Hall Pled to Drunken Threat to Rep Swalwell, US Asks 27 Months, Swalwell Says No Mercy

 

By Matthew Russell Lee, Patreon Maxwell Book
BBC - Guardian UK - Honduras - ESPN

SDNY COURTROOM, Dec 16 -  In the U.S. District Court for the Southern District of New York on October 28, Joshua Hall pleaded guilty to calling the office of US Rep. Eric Swalwell, drunk, and making a threat. Inner City Press was there for the plea, before SDNY Judge Gregory H. Woods, as it had been for Hall's previous proceedings for impersonating members of former President Trump's family.

 On October 29, Hall allocuted that when he got out of a detox in Yonkers on August 29, 2022, he went on conservative social media. "Someone had posted the office number of Congressman Eric Swalwell and I called it."
 
  He was asked if he made a threat.

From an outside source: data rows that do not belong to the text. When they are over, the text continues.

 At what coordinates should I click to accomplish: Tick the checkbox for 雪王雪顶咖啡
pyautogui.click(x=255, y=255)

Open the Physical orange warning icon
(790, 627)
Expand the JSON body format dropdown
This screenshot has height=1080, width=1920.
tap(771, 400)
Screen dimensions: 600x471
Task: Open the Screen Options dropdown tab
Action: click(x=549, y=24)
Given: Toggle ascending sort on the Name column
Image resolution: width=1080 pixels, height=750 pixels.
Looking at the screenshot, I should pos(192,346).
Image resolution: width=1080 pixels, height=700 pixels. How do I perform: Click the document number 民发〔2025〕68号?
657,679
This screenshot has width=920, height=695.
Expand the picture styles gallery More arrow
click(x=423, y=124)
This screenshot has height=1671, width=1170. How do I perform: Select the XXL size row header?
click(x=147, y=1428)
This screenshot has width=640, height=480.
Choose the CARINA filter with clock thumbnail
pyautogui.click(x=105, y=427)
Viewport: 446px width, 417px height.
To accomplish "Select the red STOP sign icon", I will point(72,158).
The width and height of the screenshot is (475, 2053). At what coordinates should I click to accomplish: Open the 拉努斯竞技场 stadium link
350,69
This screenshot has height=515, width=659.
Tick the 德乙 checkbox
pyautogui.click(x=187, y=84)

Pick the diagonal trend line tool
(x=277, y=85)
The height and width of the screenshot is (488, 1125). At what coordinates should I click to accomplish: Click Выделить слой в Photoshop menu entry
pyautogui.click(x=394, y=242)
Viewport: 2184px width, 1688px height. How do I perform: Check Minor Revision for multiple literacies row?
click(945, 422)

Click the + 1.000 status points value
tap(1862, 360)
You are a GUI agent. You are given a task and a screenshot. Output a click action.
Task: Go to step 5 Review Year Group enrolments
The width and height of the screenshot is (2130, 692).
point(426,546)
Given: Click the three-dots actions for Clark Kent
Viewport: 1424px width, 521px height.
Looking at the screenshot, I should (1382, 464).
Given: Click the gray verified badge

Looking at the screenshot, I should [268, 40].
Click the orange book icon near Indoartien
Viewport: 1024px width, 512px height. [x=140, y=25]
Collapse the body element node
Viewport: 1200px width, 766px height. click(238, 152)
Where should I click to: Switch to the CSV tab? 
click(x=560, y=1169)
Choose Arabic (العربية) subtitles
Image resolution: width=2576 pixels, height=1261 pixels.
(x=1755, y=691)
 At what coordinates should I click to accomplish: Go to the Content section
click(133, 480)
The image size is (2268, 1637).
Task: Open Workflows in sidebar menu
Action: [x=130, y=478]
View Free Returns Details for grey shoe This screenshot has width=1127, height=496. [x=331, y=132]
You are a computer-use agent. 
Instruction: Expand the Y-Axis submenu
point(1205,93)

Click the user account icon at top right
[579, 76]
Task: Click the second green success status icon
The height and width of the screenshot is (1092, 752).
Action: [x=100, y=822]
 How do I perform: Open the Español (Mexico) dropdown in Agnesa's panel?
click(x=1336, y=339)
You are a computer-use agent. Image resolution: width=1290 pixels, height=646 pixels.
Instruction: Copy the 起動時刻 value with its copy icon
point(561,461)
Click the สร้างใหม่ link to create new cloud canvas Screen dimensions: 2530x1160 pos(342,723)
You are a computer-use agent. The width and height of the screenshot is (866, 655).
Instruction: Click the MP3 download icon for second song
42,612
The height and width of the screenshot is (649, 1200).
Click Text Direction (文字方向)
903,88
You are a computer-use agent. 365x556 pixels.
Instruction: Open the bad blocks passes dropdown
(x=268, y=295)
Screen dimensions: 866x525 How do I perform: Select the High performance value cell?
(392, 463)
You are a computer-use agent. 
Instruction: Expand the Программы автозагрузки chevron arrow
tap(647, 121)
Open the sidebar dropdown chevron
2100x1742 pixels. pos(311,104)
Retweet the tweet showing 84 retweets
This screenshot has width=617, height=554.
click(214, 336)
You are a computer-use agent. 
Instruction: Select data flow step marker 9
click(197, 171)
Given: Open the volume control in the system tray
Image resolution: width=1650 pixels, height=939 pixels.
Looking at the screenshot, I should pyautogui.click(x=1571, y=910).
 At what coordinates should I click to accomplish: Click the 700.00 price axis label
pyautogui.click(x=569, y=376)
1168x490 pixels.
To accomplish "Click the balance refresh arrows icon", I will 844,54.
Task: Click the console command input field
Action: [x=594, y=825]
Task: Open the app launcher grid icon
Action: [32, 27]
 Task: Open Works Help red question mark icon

He guessed he did; he had been drunk.

On October 29 he was in an orange Westchester County DOC prison jumpsuit. He told Judge Woods he previously worked in hospitality, at Econolodge and then Best Western Plus. As he was led from the courtroom by US Marshals, he had a smile that seemed stoic.

  After the proceeding, it was announced that "On a telephone call with Staff Member-1 and Staff Member-2, HALL stated, in substance and in part, that he had a lot of AR-15s; that he wanted to shoot the Congressman; that he intended to come to the Congressman’s office with firearms; and that if he saw the Congressman, he would kill him.  He further stated, in substance and in part, that he wanted to 'beat the shit out of' the Congressman."

  For the previous charges and this one, Hall is now set to be sentenced on December 8, with a (combined) sentencing guideline of 27 to 33 months. His Federal Defender Clay Kaminsky said no additional time was needed as the existing Pre-Sentencing Report already to some degree addresses this conduct (that is, the drunk threatening call). The PSR, of course, is not public. But the plea agreement is, now on Inner City Press' DocumentCloud, here.

Hall asked, in the run up to sentencing, for six months imprisonment, six months impatient. The US Attorney's Office asked for 27 months - and submitted a victim's impact statement, with the name redacted, asking for no mercy and the maximum sentence.

The case is US v. Hall, 21-cr-605 (Woods).